Purpose Commandline Example
Lookup WHOIS record whois WEBSITE
Lookup WHOIS record whois IP
Lookup DNS A records nslookup -type=A WEBSITE
Lookup DNS MX records at DNS server nslookup -type=MX WEBSITE 1.1.1.1
Lookup DNS TXT records nslookup -type=TXT WEBSITE
Lookup DNS A records dig WEBSITE A
Lookup DNS MX records at DNS server dig @1.1.1.1 WEBSITE MX
Lookup DNS TXT records dig WEBSITE TXT

Netcraft

It is a service used to gather information regarding a target domain.
Research tools: https://www.netcraft.com/resources/research-tools

DNS

The Hosts File

  • It is a simple text file used to map hostnames to IP addresses, providing a manual method of domain name resolution that bypasses the DNS process.
  • It is located in C:\Windows\System32\drivers\etc\hosts on Windows and in /etc/hosts on Linux and MacOS.
  • It can also be used to block unwanted websites by redirecting their domains to a non-existent IP address

Tools

DNSRecon

dnsrecon -d DOMAIN_NAME

DNS Dumpster

Website: https://dnsdumpster.com/

WAF Detection with wafw00f

It identifies wheter a website is protected by a WAF and gives you information regarding it.
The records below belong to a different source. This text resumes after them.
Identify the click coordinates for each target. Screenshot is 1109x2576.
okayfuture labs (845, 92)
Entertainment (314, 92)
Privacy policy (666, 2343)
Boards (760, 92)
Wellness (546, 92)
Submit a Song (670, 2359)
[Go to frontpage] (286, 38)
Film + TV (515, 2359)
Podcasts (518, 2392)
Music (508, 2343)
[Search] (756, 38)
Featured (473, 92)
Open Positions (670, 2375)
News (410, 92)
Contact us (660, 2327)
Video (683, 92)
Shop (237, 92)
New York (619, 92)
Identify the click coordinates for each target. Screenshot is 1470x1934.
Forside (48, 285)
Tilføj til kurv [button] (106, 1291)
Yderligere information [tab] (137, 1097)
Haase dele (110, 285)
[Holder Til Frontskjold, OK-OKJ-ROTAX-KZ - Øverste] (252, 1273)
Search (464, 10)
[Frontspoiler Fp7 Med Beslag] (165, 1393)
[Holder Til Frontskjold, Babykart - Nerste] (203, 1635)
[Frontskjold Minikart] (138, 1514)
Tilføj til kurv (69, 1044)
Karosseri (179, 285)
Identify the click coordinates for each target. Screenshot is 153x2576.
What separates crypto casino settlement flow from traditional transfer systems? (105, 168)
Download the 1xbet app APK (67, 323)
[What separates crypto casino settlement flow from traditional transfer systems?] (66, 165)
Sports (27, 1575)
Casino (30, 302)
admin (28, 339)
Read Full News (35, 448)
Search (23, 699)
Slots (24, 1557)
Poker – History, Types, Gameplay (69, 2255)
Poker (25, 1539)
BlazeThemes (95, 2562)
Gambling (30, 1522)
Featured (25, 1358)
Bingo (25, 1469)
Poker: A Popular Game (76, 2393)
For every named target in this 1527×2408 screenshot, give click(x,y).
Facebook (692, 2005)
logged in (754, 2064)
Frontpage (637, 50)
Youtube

GitHub repository: https://github.com/EnableSecurity/wafw00f

Usage

  • Default usage: wafw00f DOMAIN_NAME

  • Test for all possible WAF Instances: wafw00f DOMAIN_NAME -a

Passive Subdomain Enumeration

This relies on external sources of information to discover subdomains without directly querying the target's DNS servers. One valuable resource is Certificate Transparency (CT) logs, public repositories of SSL/TLS certificates. Another passive approach involves utilising search engines like Google or DuckDuckGo. By employing specialised search operators (e.g., site:), you can filter results to show only subdomains related to the target domain.

Sublist3r

Sublist3r is a python tool designed to enumerate subdomains of websites using OSINT.

GitHub repository: https://github.com/aboul3la/Sublist3r

Usage

  • Default usage: sublist3r -d DOMAIN_NAME
  • Check with specific engines: sublist3r -d DOMAIN_NAME -e google,yahoo

Wayback URLs

To dump all of the links that are saved in Wayback Machine, we can use the tool called waybackurls. Hosted in GitHub.

Google Dorks

Examples

Limit all results to a specific domain: site:DOMAIN_NAME

Look for specific results in URL: site:DOMAIN_NAME inurl:URL_STRING

Look for specific results in the site's title: site:DOMAIN_NAME intitle:URL_STRING

Look for specific file types (PDF,docx,zip,etc): site:DOMAIN_NAME filetype:FILE_TYPE

Enumerate subdomains: site:*.DOMAIN_NAME

Sites with directory listing enabled: intitle:"index of"

Find an older version of a website: cache:DOMAIN_NAME

Search for exposed passwords: inurl:auth_user_file.txt

Search for exposed passwords: inurl:password.txt

Google Hacking Database

https://www.exploit-db.com/google-hacking-database

Email Harvesting using theHarvester

Tool that enumerates emails beloing to a specific domain.

GitHub repository: https://github.com/laramies/theHarvester

It also contains modules that perform active recon.

Usage

  • Using the domain name: theHarvester -d DOMAIN_NAME -b SOURCES

  • Using the organization name: theHarvester -d ORG_NAME -b SOURCES

Leaked Password Databases

Website: https://haveibeenpwned.com/

Other passive reconnaissance tools

  • https://www.shodan.io/
  • https://archive.org